§ **EXCERPTED RECORDS**:

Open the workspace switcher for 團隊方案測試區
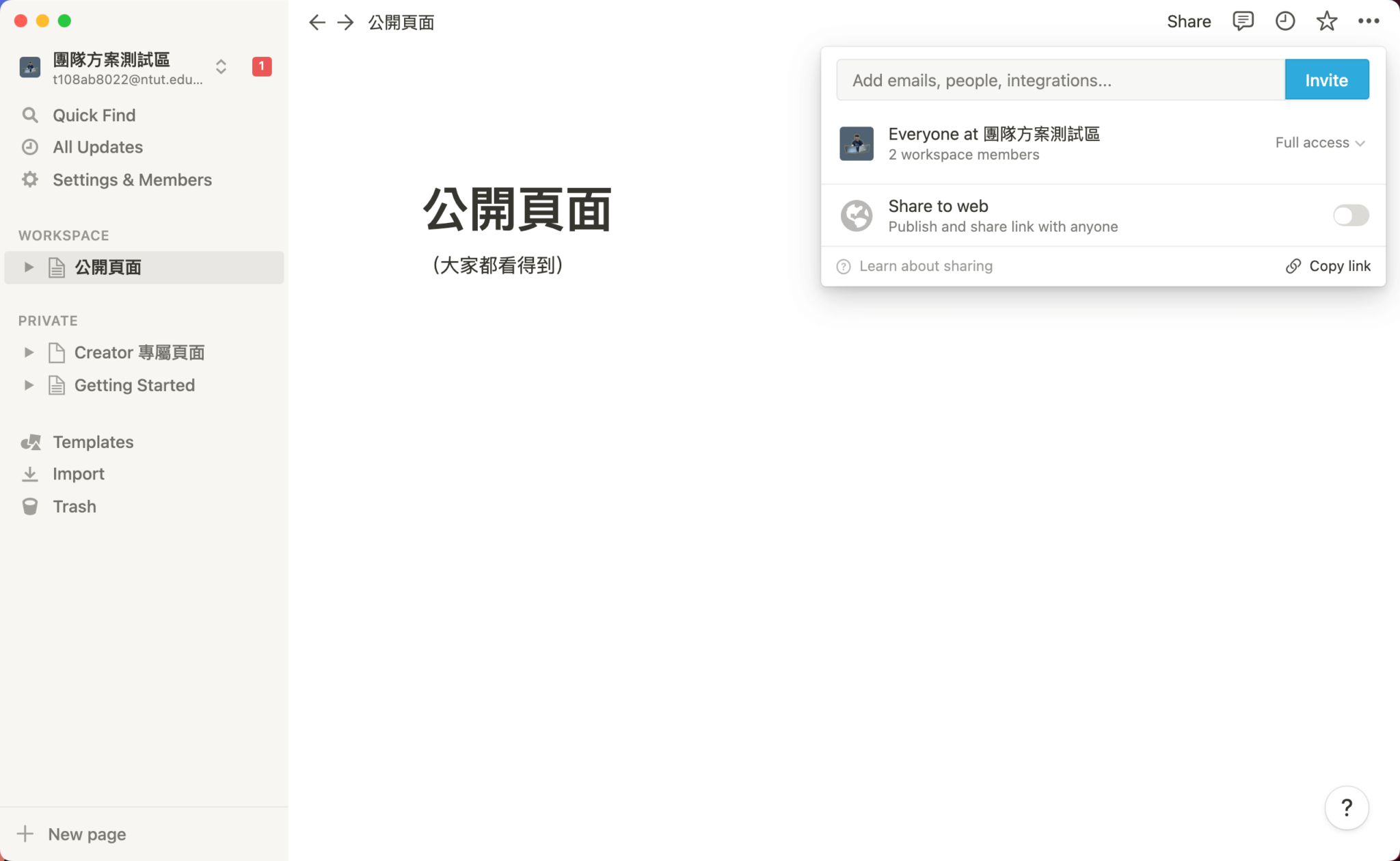Image resolution: width=1400 pixels, height=861 pixels. [221, 66]
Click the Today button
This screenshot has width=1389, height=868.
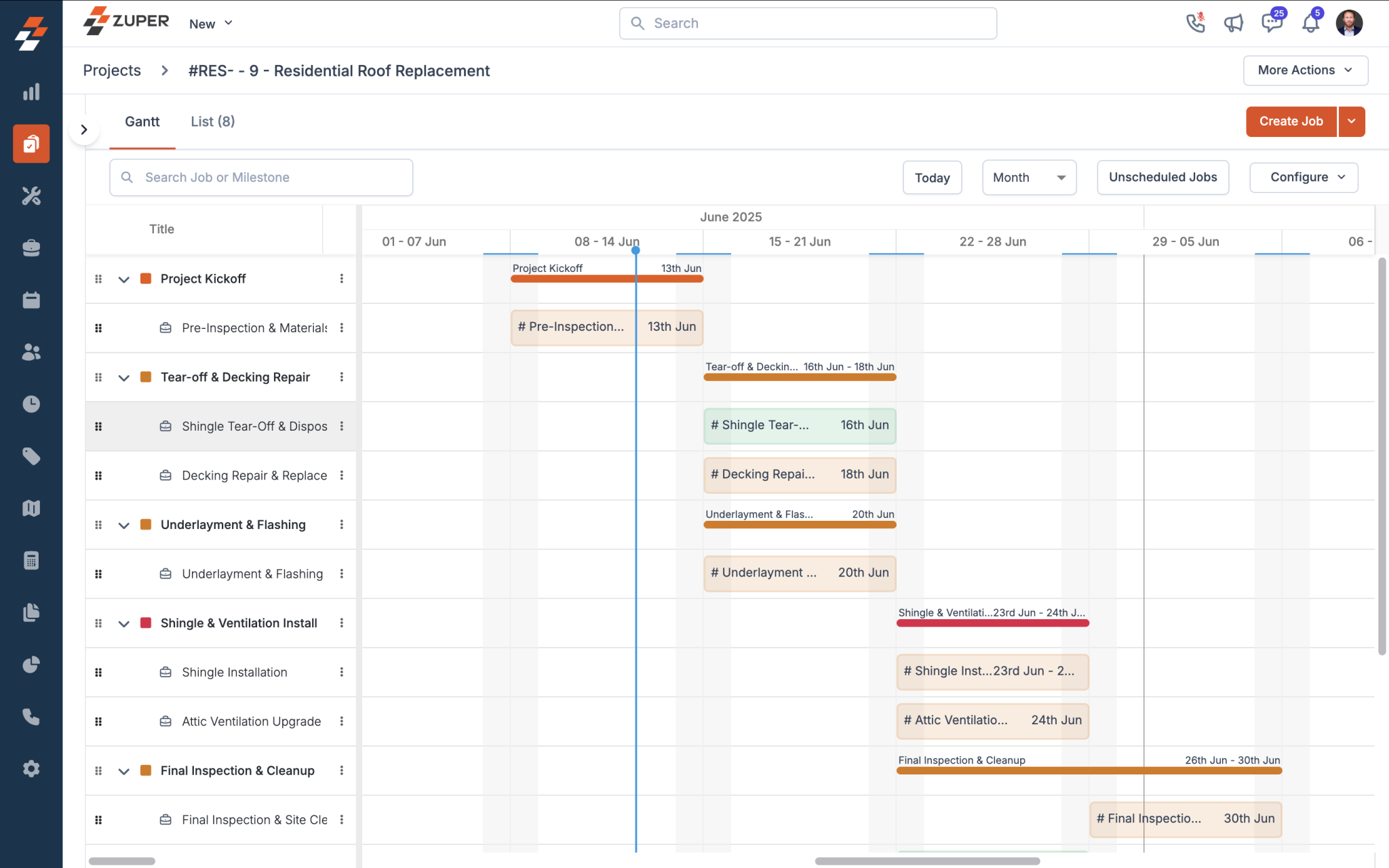(932, 177)
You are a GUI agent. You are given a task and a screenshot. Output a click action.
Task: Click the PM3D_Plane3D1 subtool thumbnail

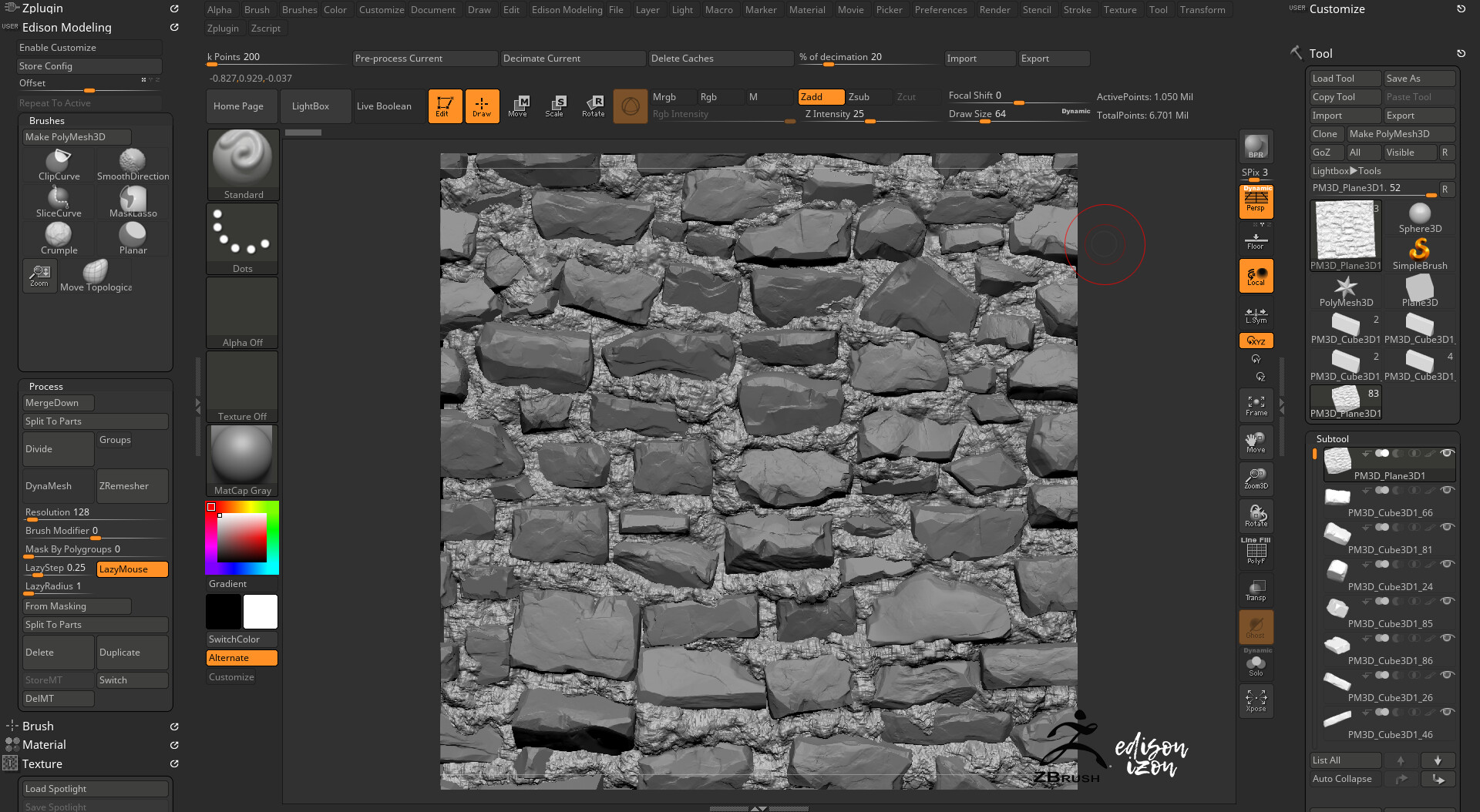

§ **TASK DETAILS**: Reproduce every record above exactly, but leave out the pictures.

§ **RESULT**:
Open the workspace switcher for 團隊方案測試區
Image resolution: width=1400 pixels, height=861 pixels. [221, 66]
Click the Today button
This screenshot has width=1389, height=868.
(932, 177)
You are a GUI agent. You are given a task and a screenshot. Output a click action.
Task: Click the PM3D_Plane3D1 subtool thumbnail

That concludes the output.